Palästinenser vereint in Trauer und Freude
Als der Waffenstillstand in der Nacht zu Freitag in Kraft trat, kamen die Palästinenser in Gaza zusammen, feierten und gedachten gleichzeitig der Toten. Abed Schokry, ein Einwohner aus Gaza, der täglich über die israelischen Angriffe berichtet hatte, schrieb, alle seien froh über die Waffenruhe: »Die Nacht wurde zum Tag«. Man sei froh über »die Einigkeit der Palästinenser weltweit«, die Bevölkerung habe einen hohen Preis bezahlt. Die Solidarität gelte allen, die Angehörige, ihr Zuhause oder ihre Geschäfte verloren hätten.

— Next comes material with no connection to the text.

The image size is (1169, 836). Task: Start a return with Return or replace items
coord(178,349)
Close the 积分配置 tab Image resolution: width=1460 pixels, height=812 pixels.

Am Morgen hatte Schokry das Foto des zehnjährigen Aziz al-Kulk verschickt, der bei einem Angriff auf das Haus seiner Familie die Eltern und zwei Geschwister verloren hatte. Sechs Stunden hatte der Junge unter den Trümmern ausgeharrt, bis er gerettet werden konnte. Seinem Onkel sagte er, er wisse, daß er der einzige Überlebende seiner Familie sei: »Ich habe gesehen, wie meine Mutter und mein Vater verblutet sind.«
Die Hilfsorganisation Norwegian Refugee Council (NRC) berichtete, 11 der mindestens 62 Kinder, die bei den israelischen Luftangriffen auf den Gazastreifen getötet worden seien, hätten an einem psychosozialen Programm der Organisation teilgenommen, »um ihre Traumata zu bewältigen«. Die Kinder seien zwischen 5 und 15 Jahren alt gewesen. NRC-Generalsekretär Jan Egeland sagte: »Sie sind nun tot, getötet mit ihren Familien, begraben mit ihren Träumen und den Albträumen, die sie verfolgten. Wir rufen Israel auf, diesen Wahnsinn zu beenden.«
Zu den namentlich von NRC genannten getöteten Kindern gehörten auch die 13-jährige Tala Ayman Abu al-Ouf und ihr 17-jähriger Bruder Tawfik. Auch ihr Vater, Ayman Abu al-Ouf und seine Frau sowie die Großeltern wurden getötet. Das vierstöckige Haus war am Sonntagmorgen ohne Vorwarnung von der israelischen Luftwaffe zerstört worden. Zwölf Menschen kamen dabei ums Leben. Dr. Ayman Abu al-Ouf war Leiter der inneren Medizin am Shifa-Krankenhaus in Gaza Stadt. Er leitete auch das einzige örtliche COVID-19 Zentrum in Gaza Stadt.